Protesters gathered outside a school embroiled in a religious discrimination row after a Rastafarian pupil was told to cut his dreadlocks.
The peaceful and noisy protest was held outside Fulham Boys School (FBS) on Tuesday (October 31) with demonstrators carrying placards, banging drums and speaking through a Tannoy system.
It was organised after 12-year-old pupil Chikayzea Flanders was told his dreadlocks breached the Mund Street school’s strict uniform and appearance policy.
Chikayzea was taught in isolation as a result, before he moved to Hurlingham academy.
The protest began at 8am and was scheduled to end at 2pm, with demonstrators expected from as far as Manchester.
Placards read “stand-up racist school policies” and “shame on you Fulham Boys School".
But head teacher Alun Ebenezer , speaking exclusively to getwestlondon inside the Church of England school while demonstrations continued outside, denied charges of racism, saying the demographic of pupils showed otherwise.
The pupil’s mother Tuesday Flanders was at the protest, and said she was overwhelmed with the support she and her family have received.
She said: “Ever since getwestlondon broke the story the support I’ve received has been really good.
“There’s a lot of support here and its overwhelming. I get quite emotional talking about it.”
Among those there was Eve James. She said: “I’m here because I have heard about the young boy who was excluded from Fulham Boys School because of his dreadlocks.
“I believe that that’s discrimination. It’s a basic human right to express your religious belief.”
She said the school had created a uniform policy that denies young boys from wearing dreadlocks.
“It’s religious discrimination,” she continued. “It’s unacceptable in 2017.”
Fellow protester Vivian mills said: “I’m completely appalled that in so-called modern times the school would implement such a policy.
“Its leaves a bad taste in my mouth. It’s absolutely disgraceful.”
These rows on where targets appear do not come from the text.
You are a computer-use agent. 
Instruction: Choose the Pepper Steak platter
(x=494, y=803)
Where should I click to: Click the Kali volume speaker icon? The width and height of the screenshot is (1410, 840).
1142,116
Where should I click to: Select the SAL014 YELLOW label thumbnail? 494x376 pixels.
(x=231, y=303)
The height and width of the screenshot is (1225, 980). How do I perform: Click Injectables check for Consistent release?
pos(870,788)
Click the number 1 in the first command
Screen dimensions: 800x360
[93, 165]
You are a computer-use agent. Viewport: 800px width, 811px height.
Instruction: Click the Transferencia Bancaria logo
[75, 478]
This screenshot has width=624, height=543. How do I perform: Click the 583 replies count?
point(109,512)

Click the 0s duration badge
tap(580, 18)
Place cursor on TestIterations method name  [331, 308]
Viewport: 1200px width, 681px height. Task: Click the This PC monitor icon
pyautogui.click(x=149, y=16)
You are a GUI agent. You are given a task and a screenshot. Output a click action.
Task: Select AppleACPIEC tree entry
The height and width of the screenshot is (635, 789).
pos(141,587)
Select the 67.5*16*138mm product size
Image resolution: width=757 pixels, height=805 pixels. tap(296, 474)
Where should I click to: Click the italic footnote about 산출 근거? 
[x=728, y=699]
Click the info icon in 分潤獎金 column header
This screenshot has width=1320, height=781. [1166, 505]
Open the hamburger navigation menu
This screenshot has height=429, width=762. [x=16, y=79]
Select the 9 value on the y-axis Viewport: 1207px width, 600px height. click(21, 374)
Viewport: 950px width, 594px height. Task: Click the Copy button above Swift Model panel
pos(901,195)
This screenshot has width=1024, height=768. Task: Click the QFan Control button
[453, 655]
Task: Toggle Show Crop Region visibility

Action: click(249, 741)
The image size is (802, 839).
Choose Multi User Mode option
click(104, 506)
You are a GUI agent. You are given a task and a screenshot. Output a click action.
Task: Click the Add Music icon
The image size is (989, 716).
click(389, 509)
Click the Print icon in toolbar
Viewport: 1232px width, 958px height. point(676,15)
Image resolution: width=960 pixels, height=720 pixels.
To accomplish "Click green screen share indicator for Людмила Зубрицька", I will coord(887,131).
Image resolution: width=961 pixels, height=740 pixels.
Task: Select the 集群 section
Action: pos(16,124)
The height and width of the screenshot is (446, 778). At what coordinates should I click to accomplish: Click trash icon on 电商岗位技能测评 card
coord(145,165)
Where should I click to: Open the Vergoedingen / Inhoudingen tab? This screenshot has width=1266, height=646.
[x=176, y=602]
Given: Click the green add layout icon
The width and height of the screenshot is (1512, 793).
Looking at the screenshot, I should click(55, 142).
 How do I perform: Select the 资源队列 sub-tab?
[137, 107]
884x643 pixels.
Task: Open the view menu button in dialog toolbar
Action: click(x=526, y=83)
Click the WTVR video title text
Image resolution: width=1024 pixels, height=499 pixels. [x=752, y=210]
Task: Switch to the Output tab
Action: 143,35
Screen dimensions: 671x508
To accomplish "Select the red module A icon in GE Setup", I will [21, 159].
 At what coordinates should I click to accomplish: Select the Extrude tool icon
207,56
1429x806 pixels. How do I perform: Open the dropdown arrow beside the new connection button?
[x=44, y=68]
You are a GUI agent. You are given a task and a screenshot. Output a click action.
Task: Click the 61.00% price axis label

While some in the crowd accused the school of racism, the Green Party’s equality spokesperson Rashid Nix disagreed.
He said: “It’s not race discrimination, it’s religious discrimination.
“I would not accuse Mr Ebenezer of race discrimination, but religious discrimination? Definitely.”
Mr Ebenezer later invited getwestlondon into the school.
He said that he could not discuss Chikayzea’s case directly as it was going through the school’s in-house complaints procedure.
He said his priority on the day was to get pupils into the school safely so that their education could continue unaffected, and said this had been achieved.
Mr Ebenezer described FBS as a strict school with a strict uniform policy.
He said: “I focus on doing my job and what I think its best Fulham Boys School. We take boys from lots of different backgrounds and build on the Christian faith.
“Everyone is welcome at Fulham boys school. Seven per cent of students are Asian, 10% black African and 13% black Caribbean.
“We are an over-subscribed school, our intake shows the school is in no way racist and embraces different cultures.
“Fulham Boys School also has a culture and if you want to come here you have to buy into that.”
Mrs Flanders said her son was enjoying his time at his new school.
Among the groups which helped organise the protest were Black Child Agenda and Working Action Group.